High-throughput sequencing technologies allowed us to discover hundreds of mutations associated with different diseases. Despite these findings, major challenges remain in translating these associations into clinical applications. Most cellular functions are accomplished by complex interactions among proteins, it is necessary to evaluate these mutations in the broader context of the human interactome. We are developing data-fusion and network clustering algorithms that take advantage of big biological datasets to generate testable hypotheses of disease susceptibility, progression and outcome.
We have shown that statistical enrichment methods are powerful tools to identify key networks in cancer. We are now developing methods to identify statistically significant clusters of genes/proteins that associate with a phenotype using multiple layers of information (i.e. RNA-seq, Mass-spec). We are particularly interested in cancer, and specifically at changes in angiogenic factors as a response to different treatments.

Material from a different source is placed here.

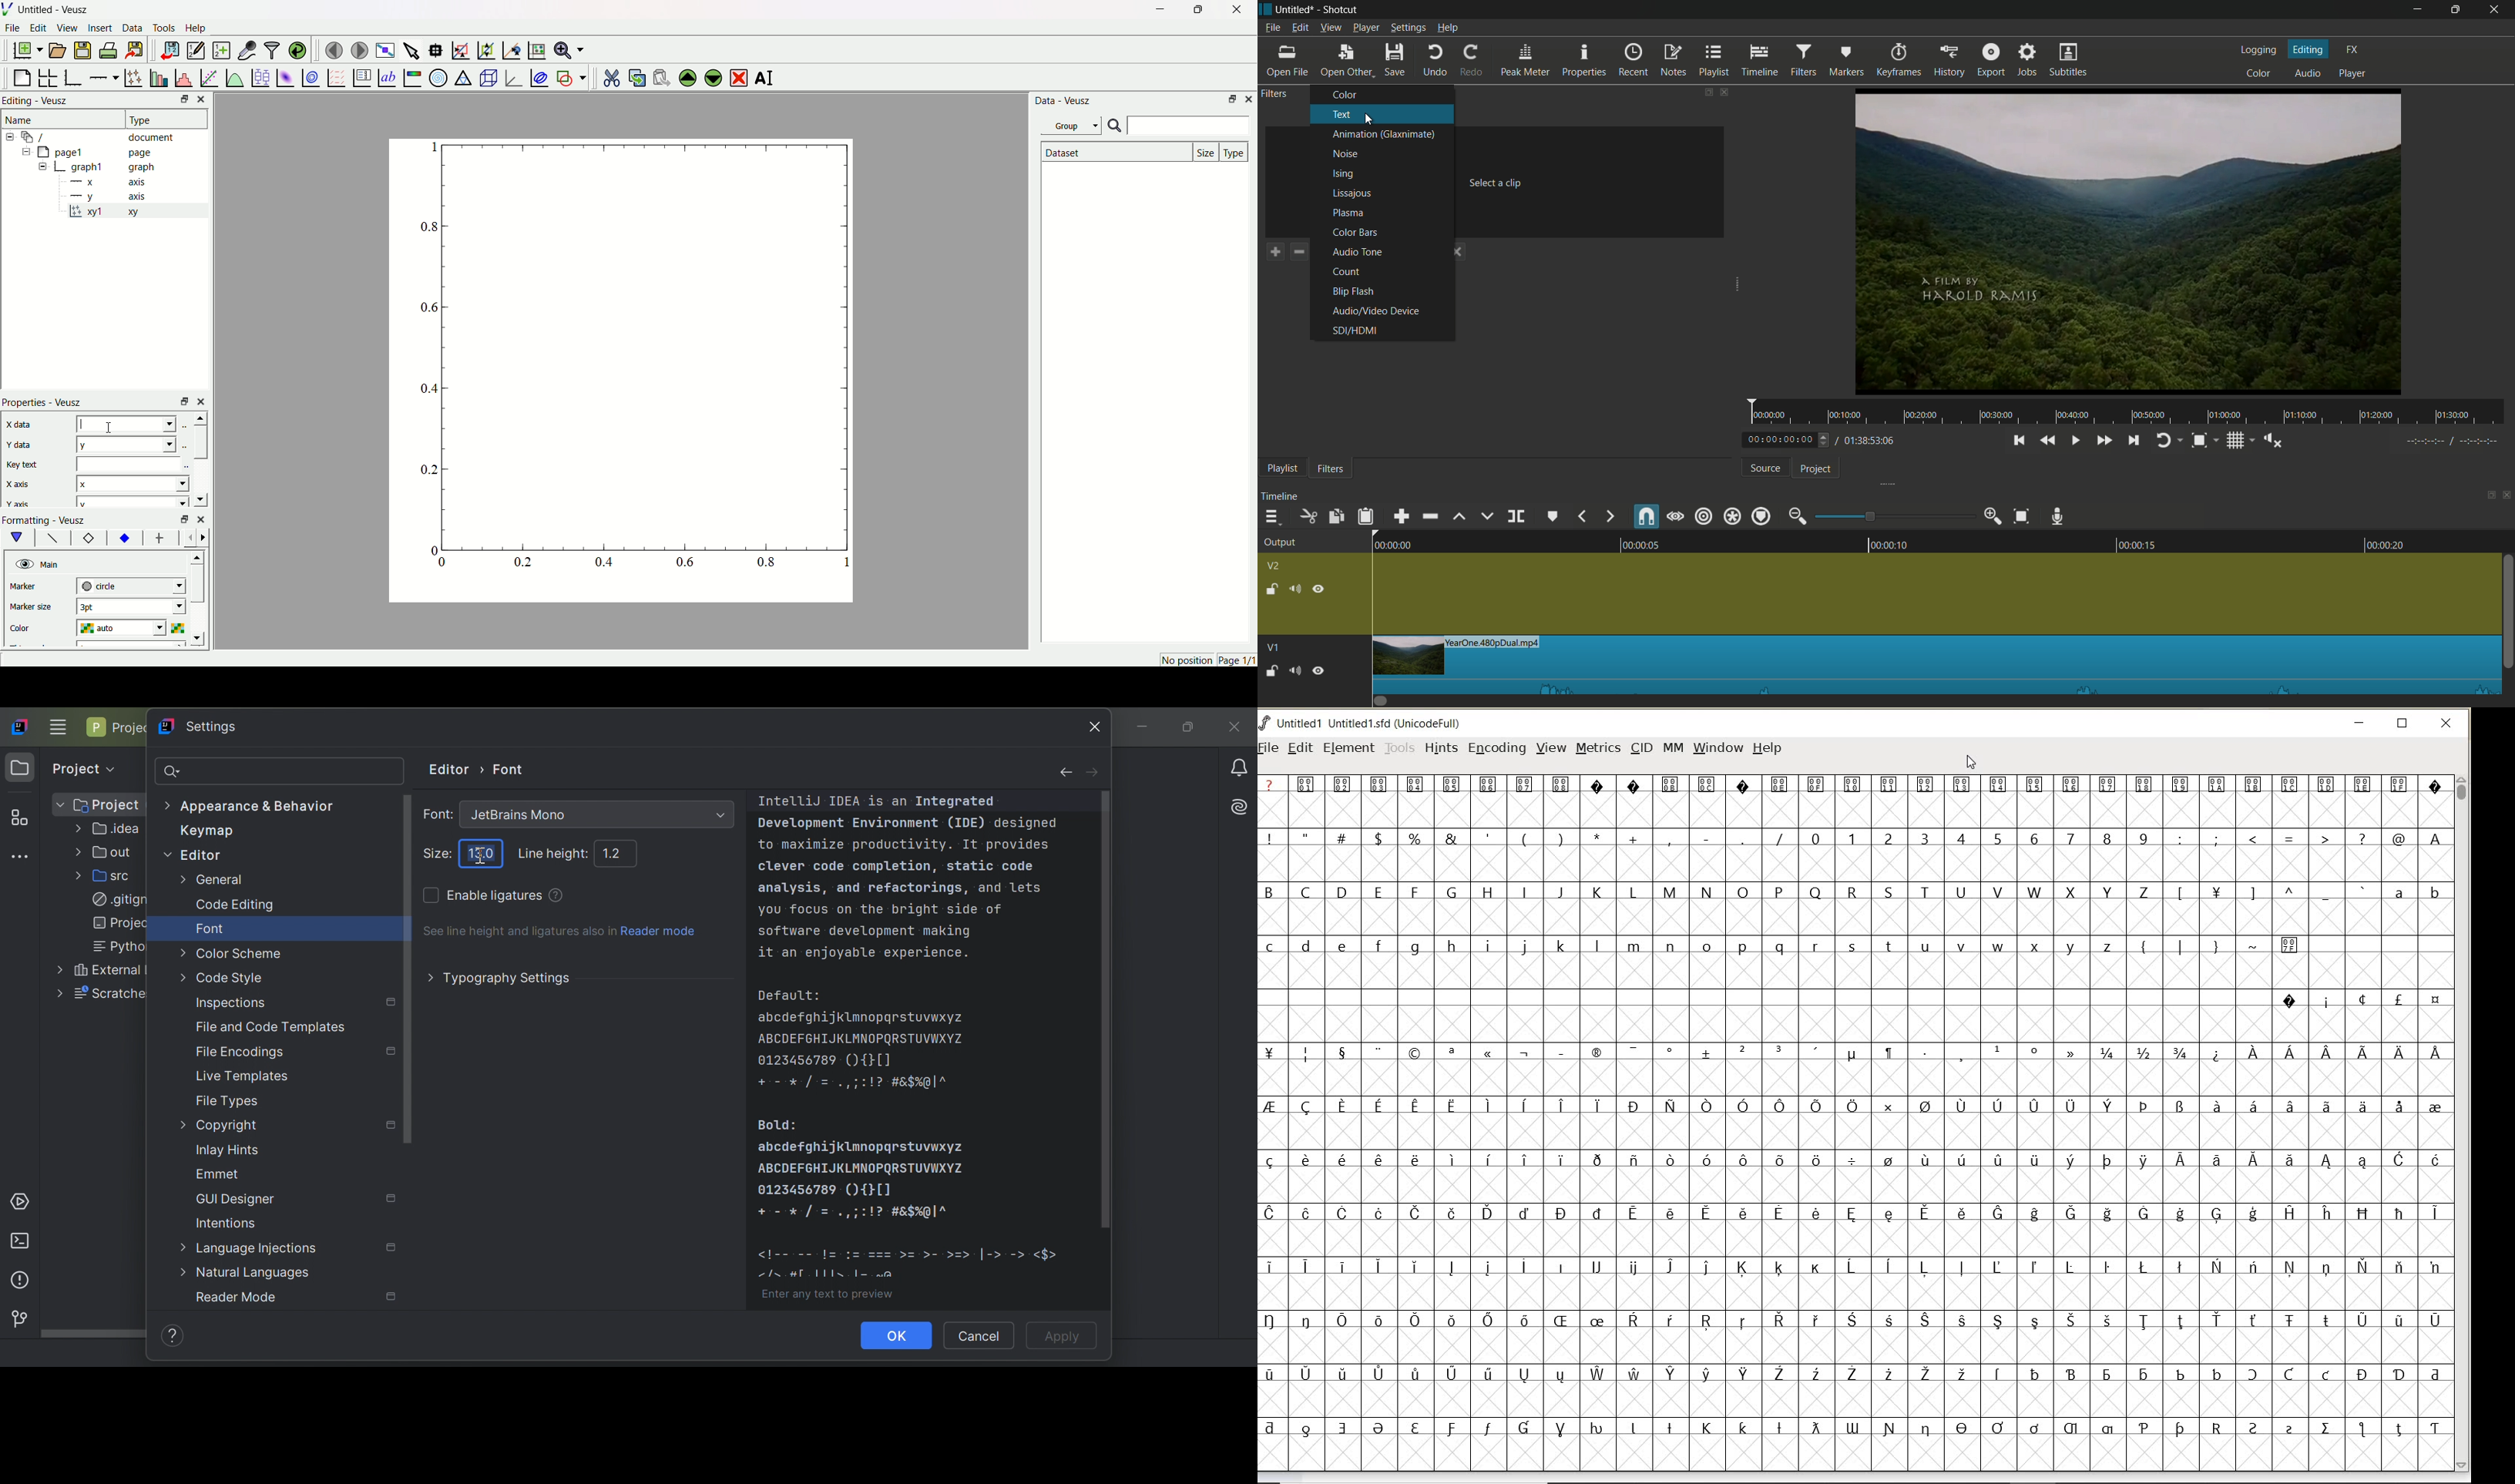 This screenshot has height=1484, width=2520. Describe the element at coordinates (513, 77) in the screenshot. I see `3d graphs` at that location.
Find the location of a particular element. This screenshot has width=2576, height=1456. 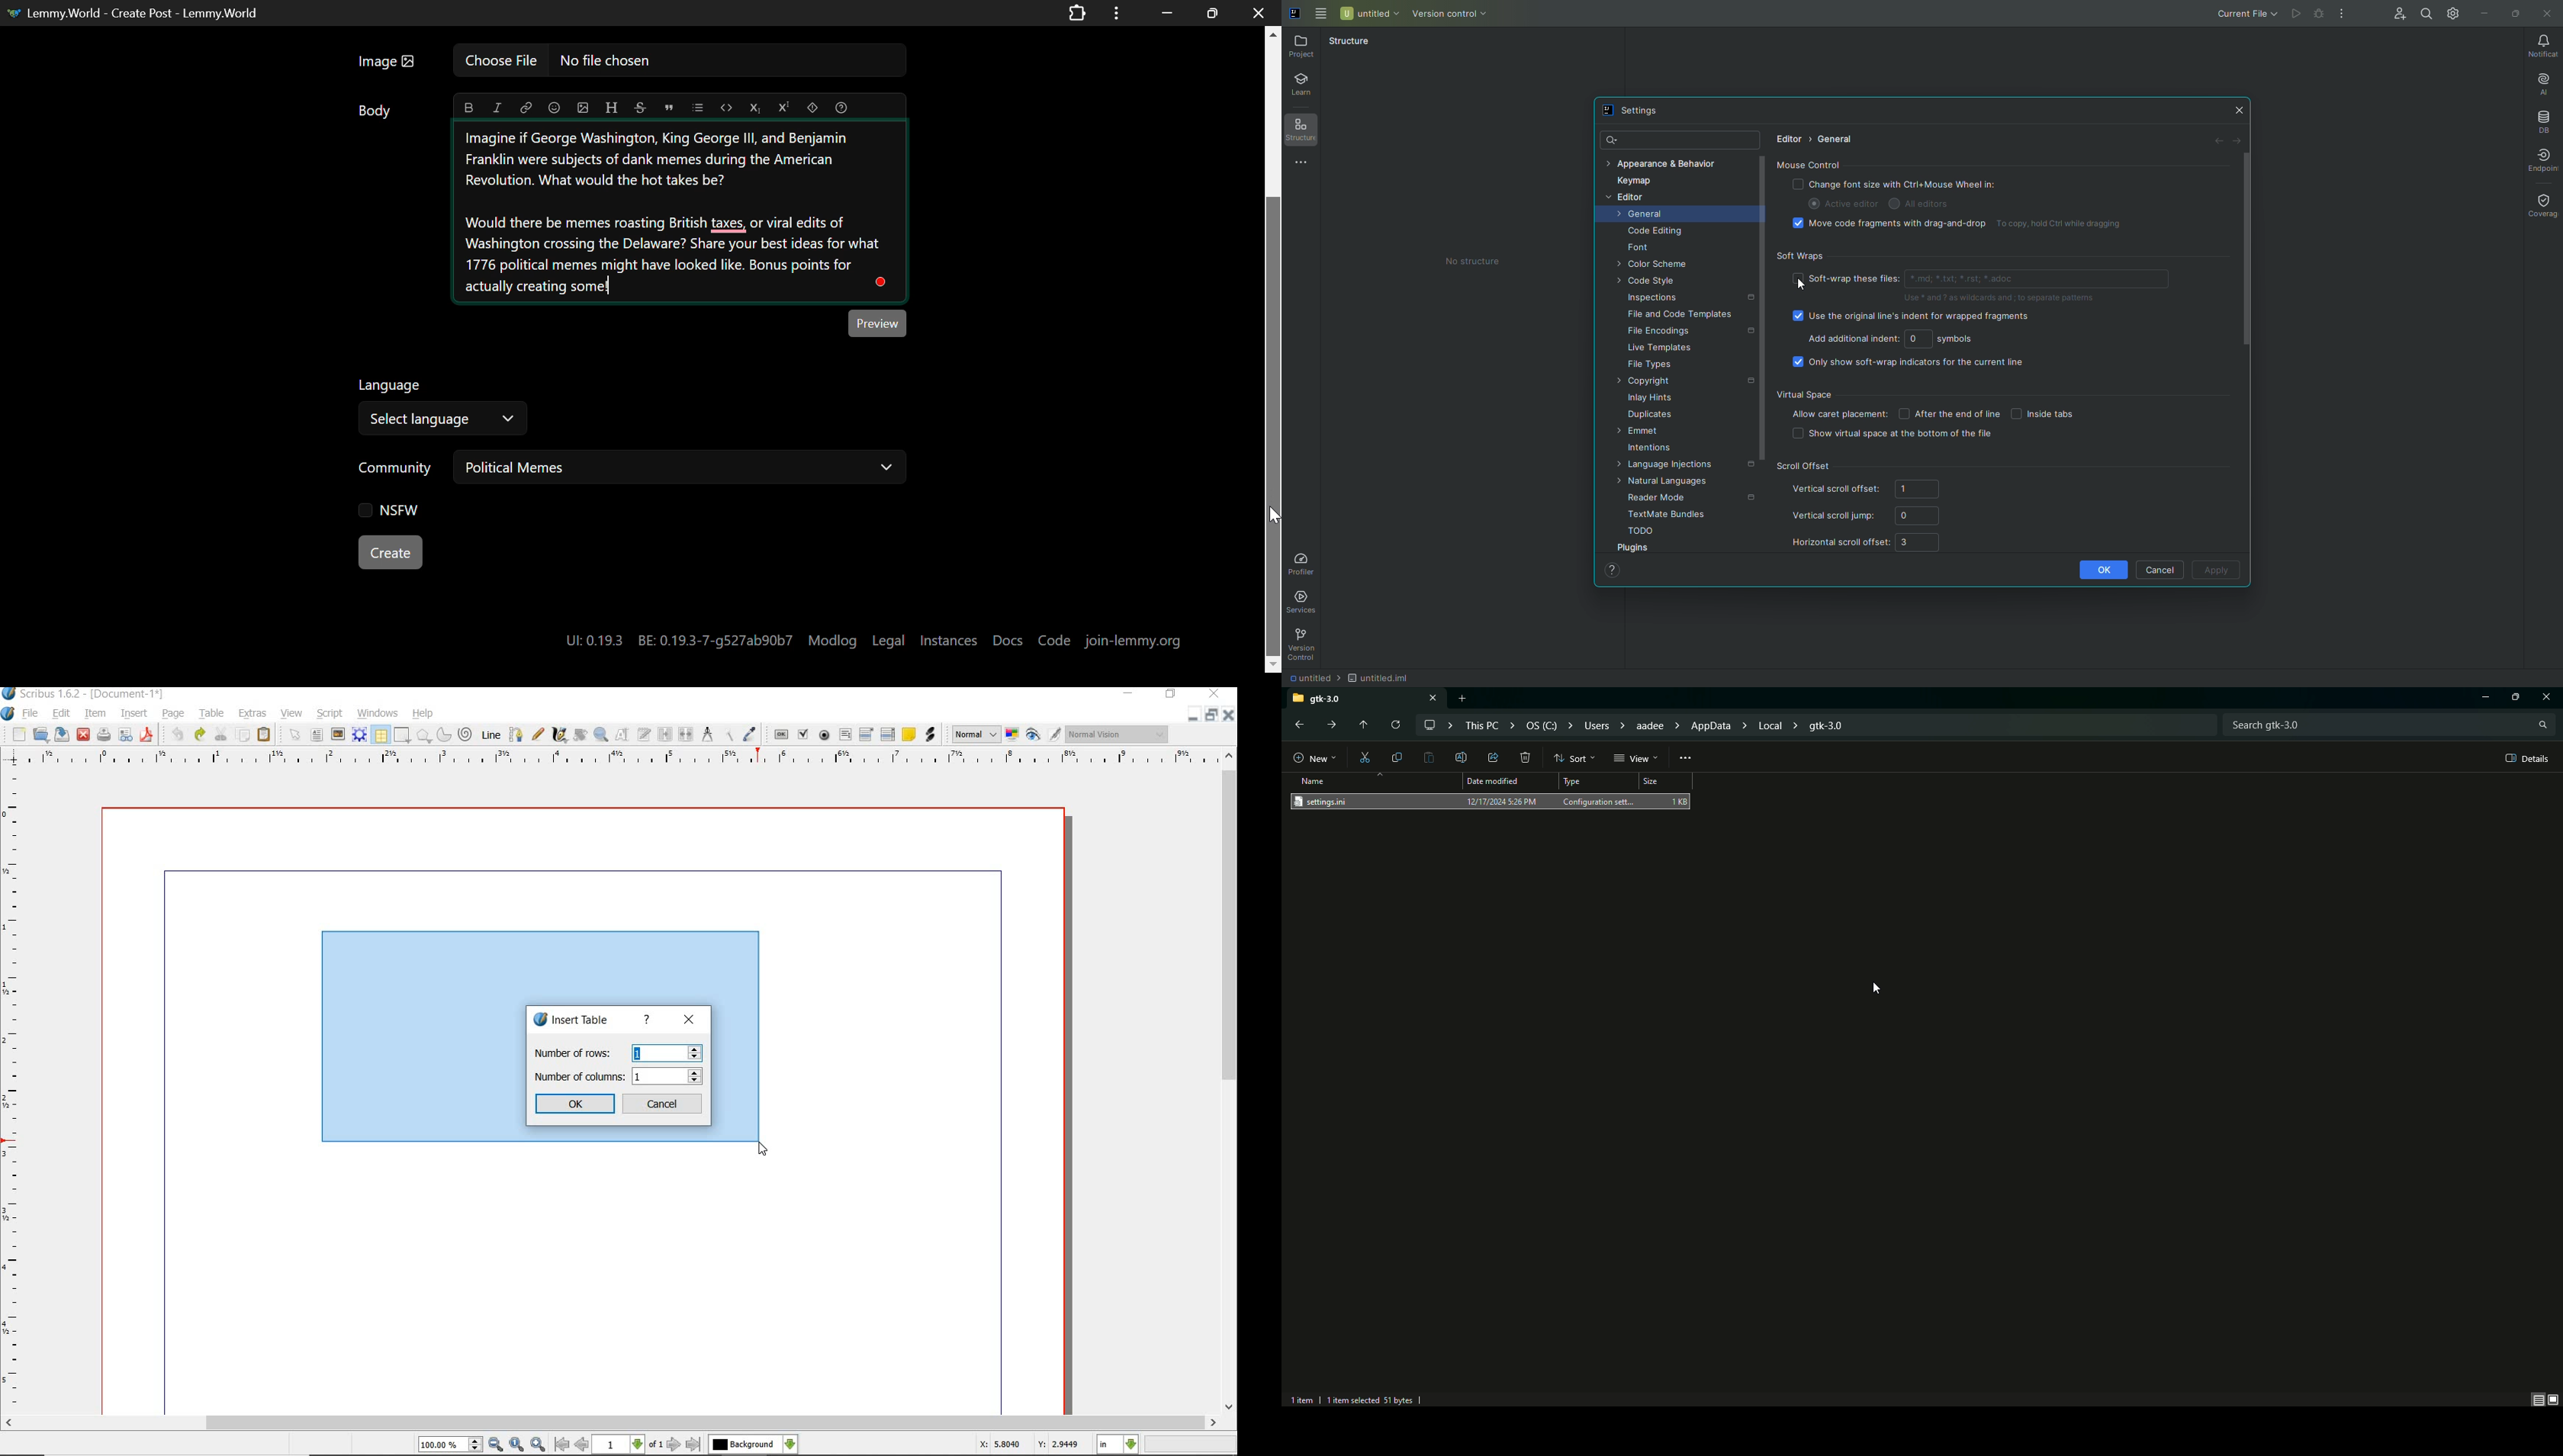

Insert Table is located at coordinates (576, 1021).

Designing efficient and robust systems often requires the solution of large scale optimization problems. Often, the objective function is expensive to evaluate, it is the output of a simulator or the derivatives are not available. Indeed, the objective function can be considered a “black-box”, whose only known information being the input and the output. We are interested in developing hybrid optimization methods aiming at efficiently solving complex problems. We are particularly interested in combining stochastic sampling methods (i.e. evolutionary algorithms) with deterministic optimization methods with performance guarantee. We have been successful in proposing a number of approaches to several optimization problems in biology and industrial design, ranging from protein structure prediction to electronic devices design.